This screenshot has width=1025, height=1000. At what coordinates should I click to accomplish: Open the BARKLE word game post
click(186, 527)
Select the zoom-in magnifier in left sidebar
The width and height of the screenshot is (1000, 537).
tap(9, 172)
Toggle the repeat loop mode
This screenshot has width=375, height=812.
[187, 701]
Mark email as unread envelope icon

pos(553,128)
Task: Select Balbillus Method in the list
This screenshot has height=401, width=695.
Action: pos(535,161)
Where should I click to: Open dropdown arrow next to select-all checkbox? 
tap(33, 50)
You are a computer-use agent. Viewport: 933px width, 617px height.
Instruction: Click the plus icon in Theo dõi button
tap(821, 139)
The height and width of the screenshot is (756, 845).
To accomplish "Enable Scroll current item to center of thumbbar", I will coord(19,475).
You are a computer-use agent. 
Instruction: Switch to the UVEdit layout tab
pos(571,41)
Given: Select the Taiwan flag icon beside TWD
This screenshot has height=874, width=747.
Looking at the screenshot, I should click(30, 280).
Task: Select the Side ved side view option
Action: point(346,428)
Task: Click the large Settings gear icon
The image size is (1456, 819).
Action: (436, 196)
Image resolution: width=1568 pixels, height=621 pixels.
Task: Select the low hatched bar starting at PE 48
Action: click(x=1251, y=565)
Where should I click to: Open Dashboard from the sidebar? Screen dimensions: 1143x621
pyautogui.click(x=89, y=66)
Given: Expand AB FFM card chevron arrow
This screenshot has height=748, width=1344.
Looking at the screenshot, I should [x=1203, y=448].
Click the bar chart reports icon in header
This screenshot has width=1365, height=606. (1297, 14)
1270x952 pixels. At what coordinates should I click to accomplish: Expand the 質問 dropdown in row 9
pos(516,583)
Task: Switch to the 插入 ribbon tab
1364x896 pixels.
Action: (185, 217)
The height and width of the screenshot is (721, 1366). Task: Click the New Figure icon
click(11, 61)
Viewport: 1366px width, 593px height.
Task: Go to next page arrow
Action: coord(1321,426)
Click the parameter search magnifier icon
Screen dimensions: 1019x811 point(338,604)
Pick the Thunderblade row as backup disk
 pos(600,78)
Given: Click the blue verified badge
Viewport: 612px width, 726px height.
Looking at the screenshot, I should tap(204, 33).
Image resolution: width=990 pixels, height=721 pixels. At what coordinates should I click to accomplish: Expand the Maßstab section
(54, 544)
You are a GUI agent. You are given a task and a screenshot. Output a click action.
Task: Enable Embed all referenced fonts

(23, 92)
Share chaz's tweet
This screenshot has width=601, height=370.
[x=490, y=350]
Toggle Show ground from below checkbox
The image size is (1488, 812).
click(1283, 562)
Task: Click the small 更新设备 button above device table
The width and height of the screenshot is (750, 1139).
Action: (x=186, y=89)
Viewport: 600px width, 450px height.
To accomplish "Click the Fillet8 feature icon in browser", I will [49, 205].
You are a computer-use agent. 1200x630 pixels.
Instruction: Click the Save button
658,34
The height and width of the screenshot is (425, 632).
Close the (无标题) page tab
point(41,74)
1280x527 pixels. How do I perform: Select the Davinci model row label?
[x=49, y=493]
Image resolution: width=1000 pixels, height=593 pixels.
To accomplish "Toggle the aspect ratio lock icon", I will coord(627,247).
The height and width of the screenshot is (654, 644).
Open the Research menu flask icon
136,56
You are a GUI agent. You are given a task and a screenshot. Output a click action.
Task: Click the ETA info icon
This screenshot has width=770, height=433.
============
## Short task
How many lines of the data above contain the string "dimensions"? Case counts, and the reply should be the number alone.

## Answer
2